7.2 MINIMUM CUMULATIVE SALES. No ICI product that incorporates an
Ingredient Discovered During the Feasibility Study or Ingredient Discovered
During the Exclusivity Period shall be included in calculating the Annual
Revenue until the cumulative sales of such product exceeds
[****************************].
7.3 ADJUSTMENT OF ROYALTY PAYMENTS. Arena intends that ICI shall not be
commercially disadvantaged from its competitors using similar functional
ingredients arising from parallel technologies or developments as a result of
royalty fee payments to Arena on particular CART Identified Ingredients, and
that the annual ICI Trading Profit on the ingredient shall never be less than
the annual Arena royalty fee on the ingredient.
In the event that ICI believes in good faith that the royalty provisions herein
puts ICI at a commercial disadvantage by virtue of their competitors selling a
similar functional ingredient to a particular CART Identified Ingredient, ICI
may notify Arena and Arena will be open to discussing this issue on a case by
case basis.
7.4 ROYALTY TERM. ICI shall have a continuing obligation to make all
payments set forth in this Article VII until the later expiration of (i)
[******] years from the date that the cumulative sales by ICI exceeds
[***********************] or (ii) the date that the last patent expires on an
Ingredient Discovered During the Feasibility Study or Ingredient Discovered
During the Exclusivity Period. This Section 7.4 shall survive the earlier
termination of this Agreement.
---+---
- **GOAL**: Copy the royalty provisions text between "7.3 ADJUSTMENT OF" and "case basis.", inclusive.

- **GIVEN INFORMATION**:
---+---
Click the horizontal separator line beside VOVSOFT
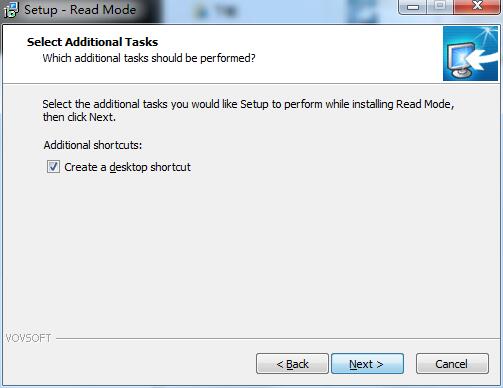Image resolution: width=503 pixels, height=388 pixels. [x=278, y=339]
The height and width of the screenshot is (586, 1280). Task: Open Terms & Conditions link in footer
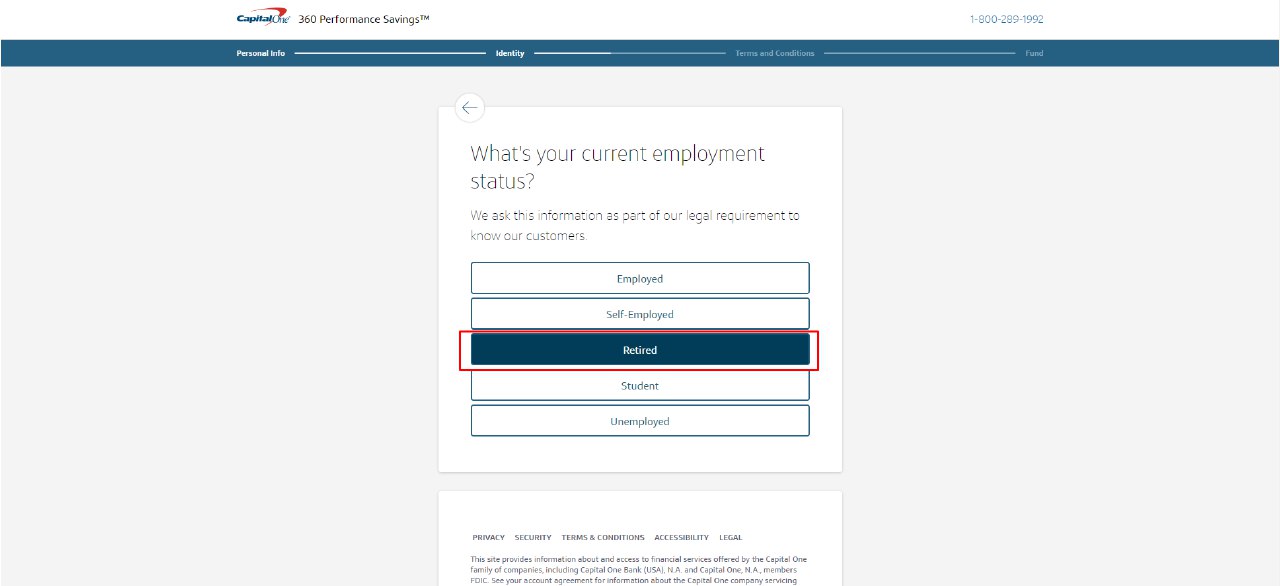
---+---
- **ANSWER BELOW**:
7.3 ADJUSTMENT OF ROYALTY PAYMENTS. Arena intends that ICI shall not be
commercially disadvantaged from its competitors using similar functional
ingredients arising from parallel technologies or developments as a result of
royalty fee payments to Arena on particular CART Identified Ingredients, and
that the annual ICI Trading Profit on the ingredient shall never be less than
the annual Arena royalty fee on the ingredient.
In the event that ICI believes in good faith that the royalty provisions herein
puts ICI at a commercial disadvantage by virtue of their competitors selling a
similar functional ingredient to a particular CART Identified Ingredient, ICI
may notify Arena and Arena will be open to discussing this issue on a case by
case basis.